The architecture mirrors what works elsewhere: ingest, synthesize, act. The difference in the health domain is that the action layer has to be conservative by design. The agent recommends; I decide. That governance constraint is intentional.

CAD to CNC

Domain · Making · Physical AI
3D Model Decomposition · Hollow Surfboard Skeletons

Using AI to decompose Fusion 360 surfboard designs into internal skeleton geometry — ribs, spars, and joining structures — optimized for CNC cutting and hollow wooden construction.

Fusion 360 3D Model Decomposition CNC / CAM Parametric Design Physical AI

This one closes the loop between everything else on this page and the physical world — which is where I've always wanted to end up.

A hollow wooden surfboard is structurally complex.

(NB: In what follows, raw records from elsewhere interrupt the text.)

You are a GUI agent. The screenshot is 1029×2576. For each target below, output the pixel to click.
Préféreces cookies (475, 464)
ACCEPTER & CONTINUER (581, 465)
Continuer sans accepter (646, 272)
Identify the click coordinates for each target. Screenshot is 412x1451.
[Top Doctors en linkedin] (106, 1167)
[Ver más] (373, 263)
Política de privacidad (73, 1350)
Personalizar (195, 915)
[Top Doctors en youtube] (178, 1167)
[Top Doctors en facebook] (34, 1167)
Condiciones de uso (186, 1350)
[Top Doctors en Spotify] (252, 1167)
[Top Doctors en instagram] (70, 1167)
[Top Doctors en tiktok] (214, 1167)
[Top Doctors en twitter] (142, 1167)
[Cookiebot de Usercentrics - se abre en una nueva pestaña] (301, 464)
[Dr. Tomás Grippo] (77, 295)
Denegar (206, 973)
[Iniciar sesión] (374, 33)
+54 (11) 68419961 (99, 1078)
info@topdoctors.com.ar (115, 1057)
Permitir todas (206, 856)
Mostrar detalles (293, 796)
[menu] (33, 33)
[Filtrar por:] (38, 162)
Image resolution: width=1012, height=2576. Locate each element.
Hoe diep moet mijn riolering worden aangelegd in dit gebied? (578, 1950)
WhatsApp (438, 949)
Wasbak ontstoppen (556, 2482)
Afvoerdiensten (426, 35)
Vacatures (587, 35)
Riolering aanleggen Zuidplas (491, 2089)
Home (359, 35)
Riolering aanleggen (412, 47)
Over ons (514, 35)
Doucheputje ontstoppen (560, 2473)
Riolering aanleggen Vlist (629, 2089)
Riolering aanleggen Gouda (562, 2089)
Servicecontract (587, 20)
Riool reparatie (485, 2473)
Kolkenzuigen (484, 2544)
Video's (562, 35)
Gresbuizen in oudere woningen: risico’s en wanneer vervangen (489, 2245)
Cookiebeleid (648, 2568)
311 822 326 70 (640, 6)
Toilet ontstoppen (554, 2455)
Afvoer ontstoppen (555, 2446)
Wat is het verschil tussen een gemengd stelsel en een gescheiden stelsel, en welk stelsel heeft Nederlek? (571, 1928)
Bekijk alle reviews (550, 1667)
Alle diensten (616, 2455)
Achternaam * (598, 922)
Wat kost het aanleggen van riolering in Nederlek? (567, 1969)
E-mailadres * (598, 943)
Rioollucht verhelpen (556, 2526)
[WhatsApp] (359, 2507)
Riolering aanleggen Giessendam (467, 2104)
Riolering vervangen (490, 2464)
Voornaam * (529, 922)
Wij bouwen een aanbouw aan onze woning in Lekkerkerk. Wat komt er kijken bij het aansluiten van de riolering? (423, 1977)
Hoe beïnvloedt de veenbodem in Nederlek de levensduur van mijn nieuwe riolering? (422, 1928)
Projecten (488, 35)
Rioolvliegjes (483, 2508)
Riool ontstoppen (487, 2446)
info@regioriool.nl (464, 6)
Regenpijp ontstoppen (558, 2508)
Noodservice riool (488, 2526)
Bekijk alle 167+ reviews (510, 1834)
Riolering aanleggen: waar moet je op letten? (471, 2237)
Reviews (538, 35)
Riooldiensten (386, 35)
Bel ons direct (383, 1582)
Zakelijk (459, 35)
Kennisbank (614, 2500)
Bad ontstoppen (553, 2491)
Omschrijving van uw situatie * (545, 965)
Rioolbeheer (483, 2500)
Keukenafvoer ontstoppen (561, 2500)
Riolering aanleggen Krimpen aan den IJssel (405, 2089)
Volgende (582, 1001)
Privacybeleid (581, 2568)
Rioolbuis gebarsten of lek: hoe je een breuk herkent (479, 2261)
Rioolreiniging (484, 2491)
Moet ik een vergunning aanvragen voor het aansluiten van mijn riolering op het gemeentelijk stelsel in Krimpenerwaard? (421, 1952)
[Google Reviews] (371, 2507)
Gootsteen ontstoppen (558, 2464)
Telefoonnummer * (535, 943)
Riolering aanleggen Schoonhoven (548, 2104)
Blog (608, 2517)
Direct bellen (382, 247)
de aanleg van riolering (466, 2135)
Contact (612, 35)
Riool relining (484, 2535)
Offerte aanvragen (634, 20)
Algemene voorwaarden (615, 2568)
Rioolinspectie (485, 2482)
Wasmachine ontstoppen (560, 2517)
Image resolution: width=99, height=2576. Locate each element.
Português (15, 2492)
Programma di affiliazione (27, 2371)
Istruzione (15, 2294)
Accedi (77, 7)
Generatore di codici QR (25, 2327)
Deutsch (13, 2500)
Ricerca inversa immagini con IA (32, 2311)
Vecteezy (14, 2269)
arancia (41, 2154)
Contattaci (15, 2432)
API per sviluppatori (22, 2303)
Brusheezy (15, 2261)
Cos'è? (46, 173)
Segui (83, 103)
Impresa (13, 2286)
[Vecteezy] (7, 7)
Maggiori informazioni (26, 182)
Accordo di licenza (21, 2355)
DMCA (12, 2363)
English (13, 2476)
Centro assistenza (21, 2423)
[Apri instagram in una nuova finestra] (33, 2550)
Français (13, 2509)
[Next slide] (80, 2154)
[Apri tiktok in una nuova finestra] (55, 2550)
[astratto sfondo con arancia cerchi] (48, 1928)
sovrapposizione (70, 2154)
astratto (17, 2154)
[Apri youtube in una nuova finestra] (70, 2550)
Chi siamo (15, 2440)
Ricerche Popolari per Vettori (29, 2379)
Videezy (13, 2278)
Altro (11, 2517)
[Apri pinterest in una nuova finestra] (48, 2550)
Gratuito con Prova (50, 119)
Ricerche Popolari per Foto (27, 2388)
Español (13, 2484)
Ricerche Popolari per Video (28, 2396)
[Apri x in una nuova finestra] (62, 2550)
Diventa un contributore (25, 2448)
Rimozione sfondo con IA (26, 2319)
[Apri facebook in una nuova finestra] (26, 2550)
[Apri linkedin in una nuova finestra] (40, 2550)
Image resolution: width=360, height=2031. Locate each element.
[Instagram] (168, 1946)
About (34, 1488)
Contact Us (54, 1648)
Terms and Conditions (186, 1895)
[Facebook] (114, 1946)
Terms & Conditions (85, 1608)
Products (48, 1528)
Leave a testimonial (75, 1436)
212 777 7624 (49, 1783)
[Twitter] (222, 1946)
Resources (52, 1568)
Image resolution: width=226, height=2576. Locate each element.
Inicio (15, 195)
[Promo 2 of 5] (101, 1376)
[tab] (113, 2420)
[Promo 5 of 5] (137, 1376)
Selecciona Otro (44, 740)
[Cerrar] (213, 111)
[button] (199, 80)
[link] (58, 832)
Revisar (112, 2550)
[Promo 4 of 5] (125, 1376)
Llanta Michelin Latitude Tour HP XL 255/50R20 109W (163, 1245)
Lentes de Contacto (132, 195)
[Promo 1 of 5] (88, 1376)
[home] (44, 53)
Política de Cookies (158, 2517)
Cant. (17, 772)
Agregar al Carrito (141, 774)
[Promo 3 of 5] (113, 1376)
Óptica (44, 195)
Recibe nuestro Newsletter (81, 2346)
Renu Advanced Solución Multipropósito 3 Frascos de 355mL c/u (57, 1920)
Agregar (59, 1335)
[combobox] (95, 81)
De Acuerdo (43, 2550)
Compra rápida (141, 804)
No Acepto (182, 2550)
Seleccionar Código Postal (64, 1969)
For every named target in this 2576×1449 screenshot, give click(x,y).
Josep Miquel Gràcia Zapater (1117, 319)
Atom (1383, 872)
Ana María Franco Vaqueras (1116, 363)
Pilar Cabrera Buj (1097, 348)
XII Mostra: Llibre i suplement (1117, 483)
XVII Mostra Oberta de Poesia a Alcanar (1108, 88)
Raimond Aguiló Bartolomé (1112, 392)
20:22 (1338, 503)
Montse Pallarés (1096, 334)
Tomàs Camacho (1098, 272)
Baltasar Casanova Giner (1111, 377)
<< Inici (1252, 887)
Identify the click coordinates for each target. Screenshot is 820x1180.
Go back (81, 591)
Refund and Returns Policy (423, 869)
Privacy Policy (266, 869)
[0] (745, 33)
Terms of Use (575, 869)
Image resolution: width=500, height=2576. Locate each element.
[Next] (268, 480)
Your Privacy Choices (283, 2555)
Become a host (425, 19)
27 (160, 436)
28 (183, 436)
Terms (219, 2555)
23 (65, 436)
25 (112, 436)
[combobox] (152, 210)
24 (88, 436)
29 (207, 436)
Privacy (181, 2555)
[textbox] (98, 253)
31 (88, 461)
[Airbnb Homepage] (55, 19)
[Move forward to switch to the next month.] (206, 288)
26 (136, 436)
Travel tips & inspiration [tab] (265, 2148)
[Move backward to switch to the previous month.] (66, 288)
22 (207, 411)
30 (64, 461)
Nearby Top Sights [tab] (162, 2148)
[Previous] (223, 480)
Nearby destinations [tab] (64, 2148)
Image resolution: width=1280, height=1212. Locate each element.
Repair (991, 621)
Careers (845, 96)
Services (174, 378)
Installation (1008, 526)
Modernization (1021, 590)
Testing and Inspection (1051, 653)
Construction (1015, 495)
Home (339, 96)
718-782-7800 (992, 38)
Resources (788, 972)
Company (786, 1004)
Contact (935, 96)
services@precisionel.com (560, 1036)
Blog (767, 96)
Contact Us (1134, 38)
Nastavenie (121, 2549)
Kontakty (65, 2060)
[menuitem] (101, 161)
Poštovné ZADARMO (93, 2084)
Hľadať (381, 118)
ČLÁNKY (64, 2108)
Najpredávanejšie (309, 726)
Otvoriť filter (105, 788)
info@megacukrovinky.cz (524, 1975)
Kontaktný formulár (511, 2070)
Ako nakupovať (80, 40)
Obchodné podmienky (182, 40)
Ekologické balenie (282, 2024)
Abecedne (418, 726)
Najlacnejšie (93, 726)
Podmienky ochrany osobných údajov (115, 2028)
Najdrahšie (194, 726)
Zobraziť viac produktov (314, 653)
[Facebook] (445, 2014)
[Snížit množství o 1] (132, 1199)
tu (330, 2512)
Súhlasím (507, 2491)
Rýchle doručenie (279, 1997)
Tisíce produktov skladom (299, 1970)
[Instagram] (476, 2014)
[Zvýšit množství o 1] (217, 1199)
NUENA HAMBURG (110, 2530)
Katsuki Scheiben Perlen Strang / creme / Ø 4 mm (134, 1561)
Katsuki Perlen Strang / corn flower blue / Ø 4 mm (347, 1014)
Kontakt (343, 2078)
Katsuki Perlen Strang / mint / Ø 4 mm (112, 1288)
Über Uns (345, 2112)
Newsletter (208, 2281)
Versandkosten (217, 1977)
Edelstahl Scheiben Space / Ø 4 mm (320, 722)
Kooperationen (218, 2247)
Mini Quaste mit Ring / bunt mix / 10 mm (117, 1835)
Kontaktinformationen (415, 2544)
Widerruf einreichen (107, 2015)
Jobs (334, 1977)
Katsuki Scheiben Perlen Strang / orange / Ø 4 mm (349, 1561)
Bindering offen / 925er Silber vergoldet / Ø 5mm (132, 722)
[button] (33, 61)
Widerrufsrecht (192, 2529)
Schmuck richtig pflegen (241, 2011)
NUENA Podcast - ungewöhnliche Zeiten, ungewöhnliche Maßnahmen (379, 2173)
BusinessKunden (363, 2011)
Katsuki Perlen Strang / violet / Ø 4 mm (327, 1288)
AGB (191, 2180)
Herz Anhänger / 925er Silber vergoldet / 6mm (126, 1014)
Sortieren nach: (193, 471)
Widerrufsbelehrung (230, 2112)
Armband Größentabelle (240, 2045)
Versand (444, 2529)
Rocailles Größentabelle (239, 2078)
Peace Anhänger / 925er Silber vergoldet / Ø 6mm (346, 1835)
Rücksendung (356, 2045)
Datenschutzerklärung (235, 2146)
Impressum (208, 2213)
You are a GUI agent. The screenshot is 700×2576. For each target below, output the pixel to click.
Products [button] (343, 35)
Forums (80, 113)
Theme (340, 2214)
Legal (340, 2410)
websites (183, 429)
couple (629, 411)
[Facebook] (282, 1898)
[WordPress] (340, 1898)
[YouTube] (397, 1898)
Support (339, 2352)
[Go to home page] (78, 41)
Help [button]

The outer shell is the easy part. The internal skeleton — the ribs, the longitudinal spars, the joining structures at the nose and tail — has to be engineered precisely for the specific rocker profile, width template, and thickness distribution of that particular board. Get it wrong and the board is either too stiff, too soft, or structurally compromised. There's no iterating on a physical object the way you iterate on code.

The agent starts with a complete 3D model in Fusion 360 and decomposes it: extracting cross-sectional profiles at regular intervals along the stringer line, computing rib geometry that conforms to the interior shell surface with the correct clearance tolerances, generating the interlocking notch patterns that allow the skeleton to be assembled dry before glue-up, and producing a cut list optimized for material yield on a given sheet size.

What used to take days of manual drafting now takes an hour of supervised generation. The agent does the geometry; I do the judgment — which species of wood for which structural role, where to add material for a fin box, how to account for the inevitable variation between the digital model and the physical blank. That division of labor is exactly right. The machine handles what it's good at. I handle what requires understanding what physical actually costs.

The agent produces geometry. I produce the board. Neither could do it alone.